CSME: window to the world
published: Tuesday | February 1, 2005

By Dionne Rose, Staff Reporter


Moss-Solomon

JAMES MOSS Solomon, chief corporate affairs officer at Grace, Kennedy and Company Limited, says the CARICOM Single Market and Economy (CSME) provides partnership opportunities to businesses in the Caribbean to conquer the global market.

"It is much easier to have a joint-venture agreement in another country than within your own territory. It is the strategic partnership that is possible in the CSME that makes it important," Mr. Moss-Solomon suggested at a forum on the 'International Trade Agenda and the CSME', held recently at the Mona School of Business, University of the West Indies, St. Andrew.

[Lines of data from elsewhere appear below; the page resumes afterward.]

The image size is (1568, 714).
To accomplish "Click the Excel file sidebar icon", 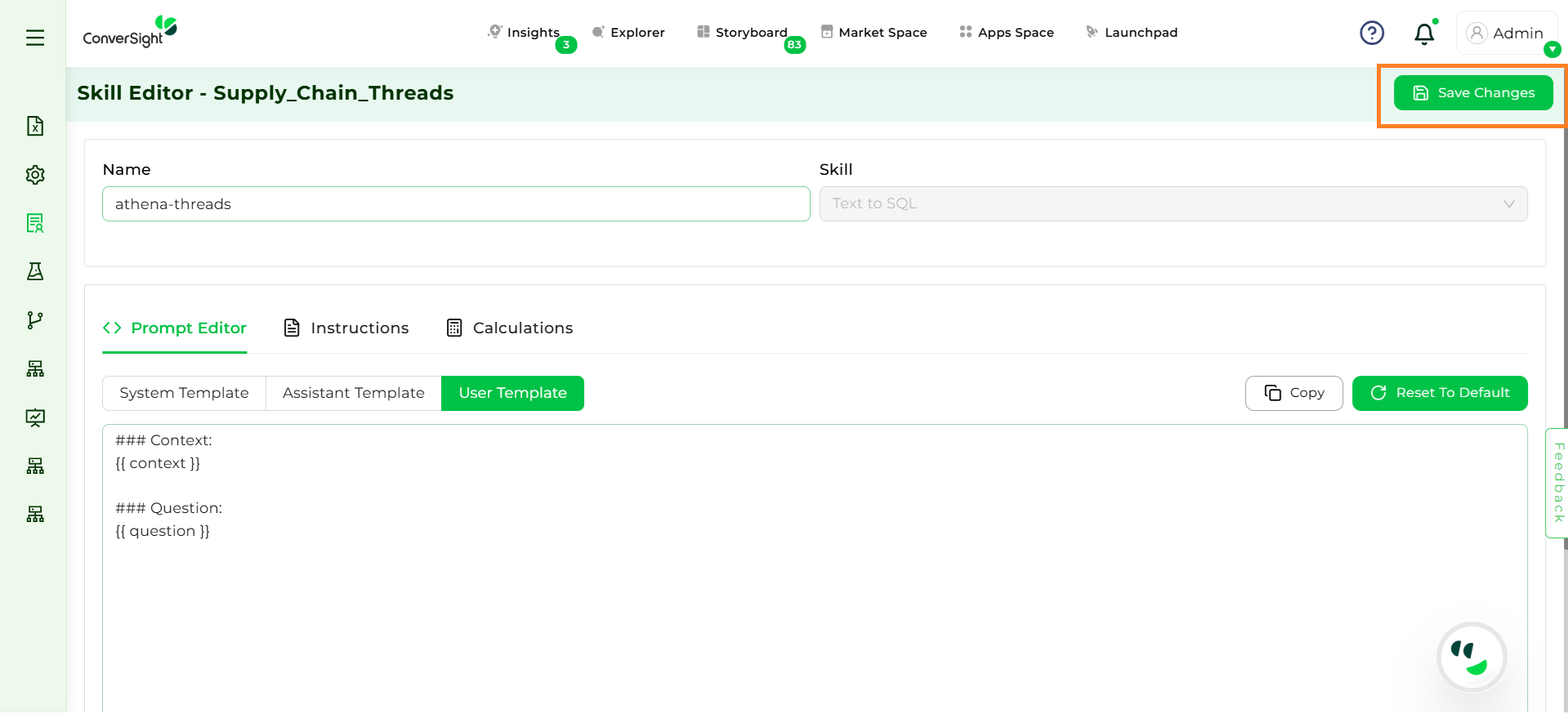I will [35, 126].
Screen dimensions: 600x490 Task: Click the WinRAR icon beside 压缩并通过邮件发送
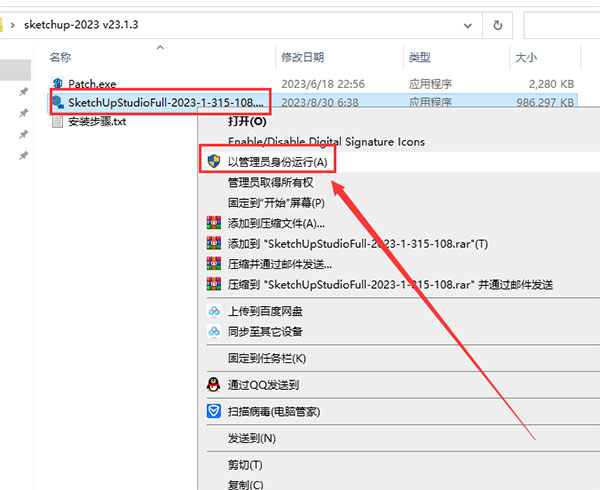pos(213,264)
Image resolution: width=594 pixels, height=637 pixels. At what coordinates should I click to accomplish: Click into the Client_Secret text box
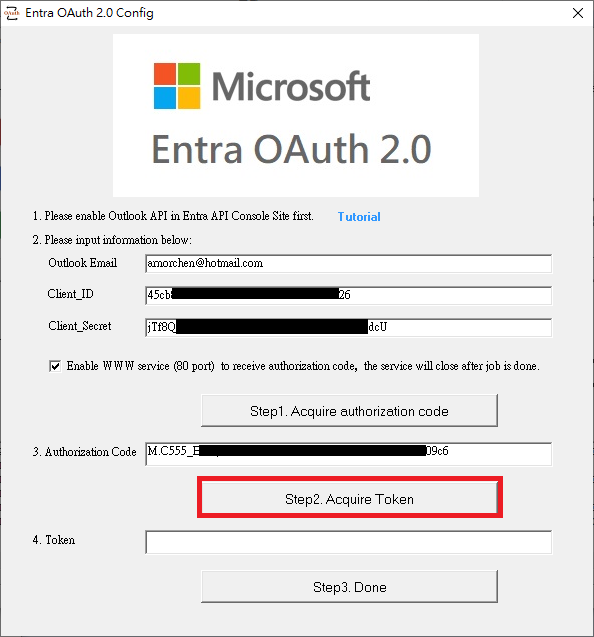pyautogui.click(x=349, y=327)
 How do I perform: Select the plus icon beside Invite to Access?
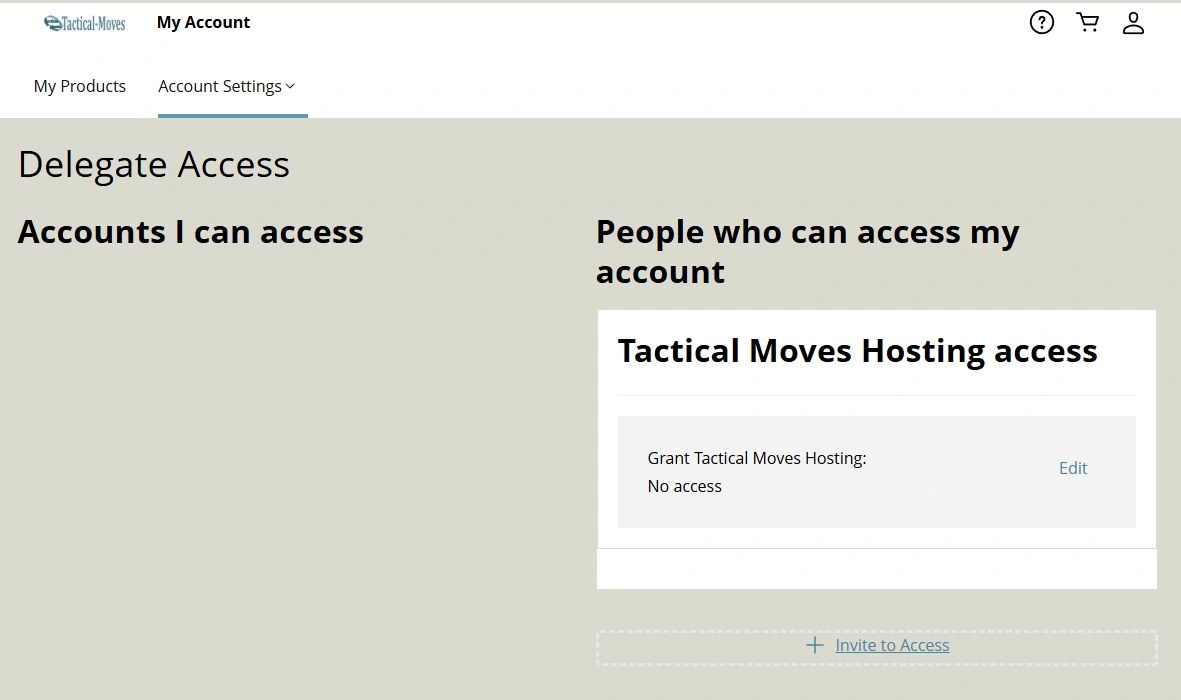pyautogui.click(x=814, y=645)
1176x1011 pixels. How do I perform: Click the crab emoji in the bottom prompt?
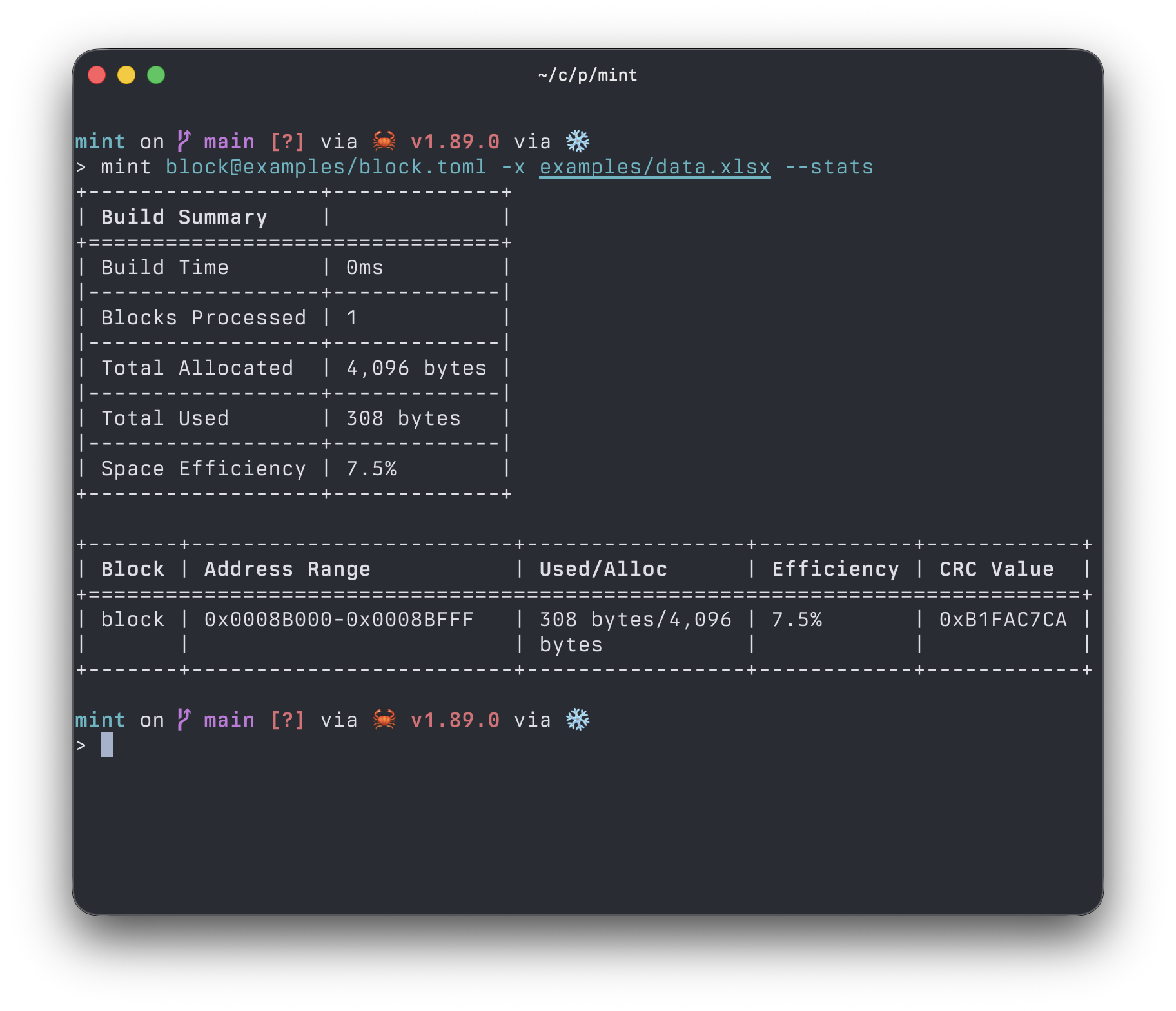(x=384, y=719)
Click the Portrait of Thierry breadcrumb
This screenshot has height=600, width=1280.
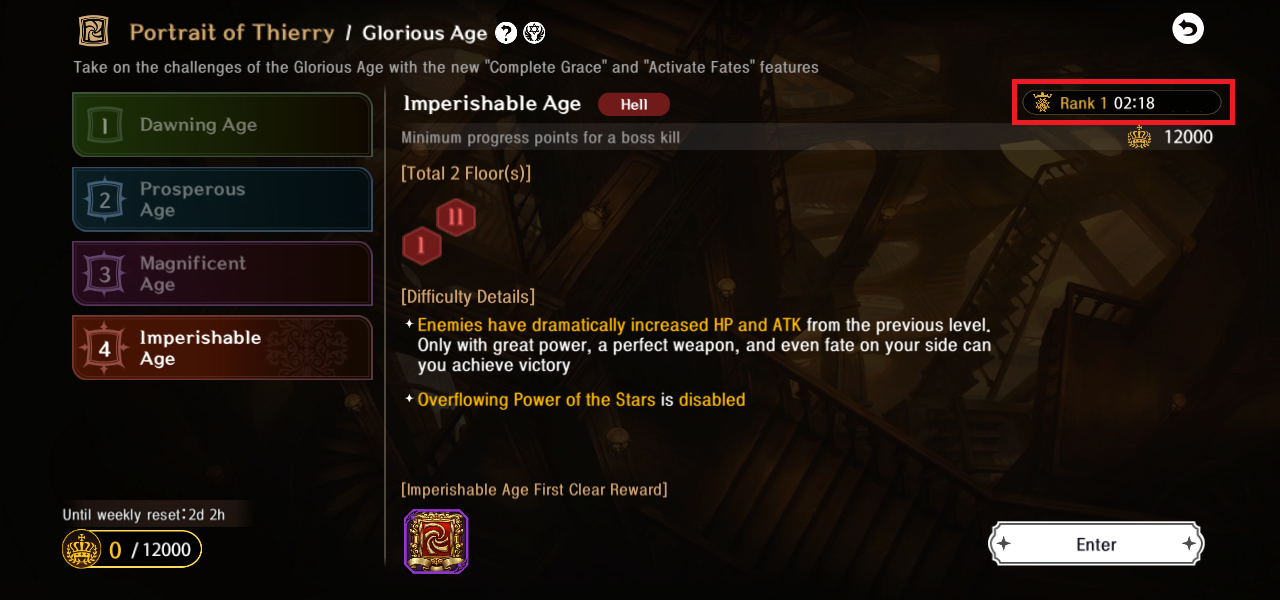pos(232,33)
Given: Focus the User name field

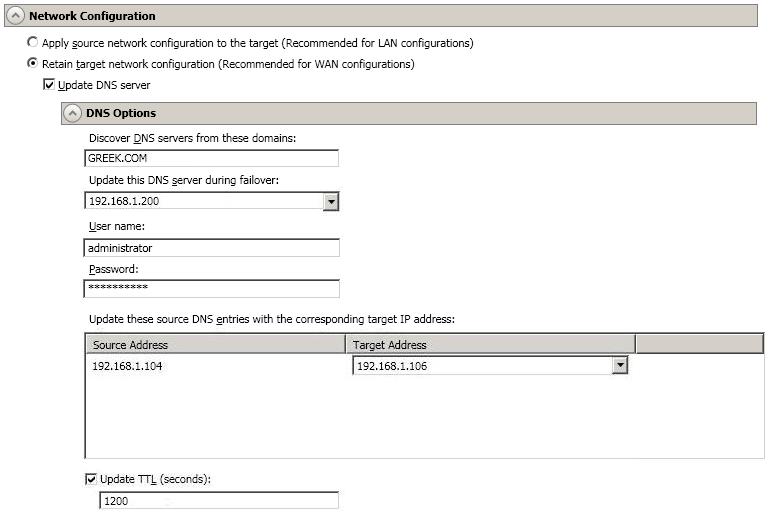Looking at the screenshot, I should 212,248.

The CSME provides partnership opportunities for us to look outside of the immediate area of the CSME into the global arena," he added. "We are all very small, there is no firm in the Caribbean that is within the top 1,000 in the hemisphere (and so) we need to have joint ventures like these if we are to have hemispheric outreach, which will be made possible by having alliances," he stressed.

LEGISLATION BEFORE ACTIONS

Responding to the argument put forward by some that all the legislation was not in place for the CSME, Mr. Moss-Solomon argued that in many instances, worldwide legislation preceded actions. An example, he cited, was during the 1980s, when there was the proliferation of 'higglering', which forced the prime minister at the time, Edward Seaga, to put provisions in place for this type of business and then rechristening them as ICIs.

Mr. Moss-Solomon also said that many firms in the Caribbean were doing mergers and acquisitions without the requisite legislations in place. An example of some of these mergers, he said, were the merging of Barclays Bank and Canadian Imperial Bank of Commerce (CIBC) to form First Caribbean International Bank, the merging of Trafalgar Commercial Bank and George and Brandy to form First Global.

ACQUISITIONS

Acquisitions that have taken place he said, included the Trinidadian-based Republic Bank of Trinidad and Tobago (RBTT) acquiring Union Bank of Jamaica, and the Trinidad Cement Company acquiring Carib Cement in Jamaica.

"This is what has been happening; companies have been merging; companies have been taking advantage of the opportunities, which are presenting themselves through trade, although not fully legislative," he said.